Wherever a line in the material contains the word "will", copy that line.

▶ **Records for the task**:

Start of Block

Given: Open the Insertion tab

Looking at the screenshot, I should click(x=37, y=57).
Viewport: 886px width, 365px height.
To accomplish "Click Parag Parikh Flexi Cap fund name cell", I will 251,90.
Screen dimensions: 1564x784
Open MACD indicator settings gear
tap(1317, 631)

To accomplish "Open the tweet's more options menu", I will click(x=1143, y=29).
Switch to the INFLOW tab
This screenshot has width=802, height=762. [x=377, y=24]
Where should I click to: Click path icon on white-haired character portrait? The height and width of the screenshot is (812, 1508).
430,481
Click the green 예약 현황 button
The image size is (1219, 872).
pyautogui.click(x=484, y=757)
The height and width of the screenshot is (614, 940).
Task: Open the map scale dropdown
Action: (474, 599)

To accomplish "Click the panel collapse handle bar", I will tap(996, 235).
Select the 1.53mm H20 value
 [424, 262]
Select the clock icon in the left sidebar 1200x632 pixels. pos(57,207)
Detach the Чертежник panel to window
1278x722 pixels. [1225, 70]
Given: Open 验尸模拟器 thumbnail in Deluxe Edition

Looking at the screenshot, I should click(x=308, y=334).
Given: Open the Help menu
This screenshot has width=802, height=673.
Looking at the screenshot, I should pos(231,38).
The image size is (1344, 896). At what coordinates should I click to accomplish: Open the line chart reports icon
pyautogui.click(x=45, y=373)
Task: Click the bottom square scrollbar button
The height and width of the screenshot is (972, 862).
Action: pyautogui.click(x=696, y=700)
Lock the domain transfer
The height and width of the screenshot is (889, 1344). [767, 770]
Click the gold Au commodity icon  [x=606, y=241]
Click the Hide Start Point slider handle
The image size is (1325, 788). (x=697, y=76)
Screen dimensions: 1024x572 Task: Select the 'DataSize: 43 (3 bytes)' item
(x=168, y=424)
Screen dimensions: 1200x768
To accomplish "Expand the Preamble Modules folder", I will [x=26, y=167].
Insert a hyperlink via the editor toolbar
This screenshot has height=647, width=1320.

End of Block

▶ **Final answer**:
To accomplish "Click Parag Parikh Flexi Cap fund name cell", I will 251,90.
To accomplish "Open the tweet's more options menu", I will click(x=1143, y=29).
To accomplish "Click the panel collapse handle bar", I will tap(996, 235).
To accomplish "Expand the Preamble Modules folder", I will [x=26, y=167].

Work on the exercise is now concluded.